Sadly, I’m not a smartphone person, or a selfie taker.  I live in the old world of words, and I realize I’m being passed by young people who speak in new languages that I have few skills at using.  Of course there are limits to every language.  Selfies show the outside of things, and even if they can infer a lot about our inner states, they can’t compete with words at expressing our thoughts.  I can’t help but wonder for those people who talk in selfies aren’t outer-world oriented.  One criticism I’ve read of the selfie is young people feel if they don’t have a picture of an experience it didn’t happen, that a selfie is a kind of proof they really did do something.

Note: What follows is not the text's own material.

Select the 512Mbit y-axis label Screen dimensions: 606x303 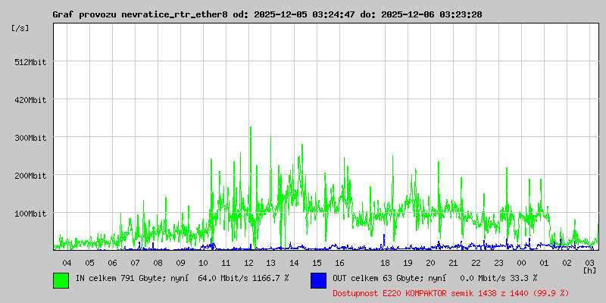[30, 62]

This is really a weird concept to explore.  It suggests that television and movies have influenced our sense of reality, so that if we aren’t in the picture or the video we’re not there.  It suggests our sense of self is shifting from inside our heads to the pages of Facebook, and that’s quite fascinating.

Some people have already begun to think of the selfie as an art form, but I’m thinking the selfie is a kind of language, one that communicates a sense of self, and says a lot about self image.  I don’t like my physical image, so I use an ugly dog as a stand in.  I see myself in words instead.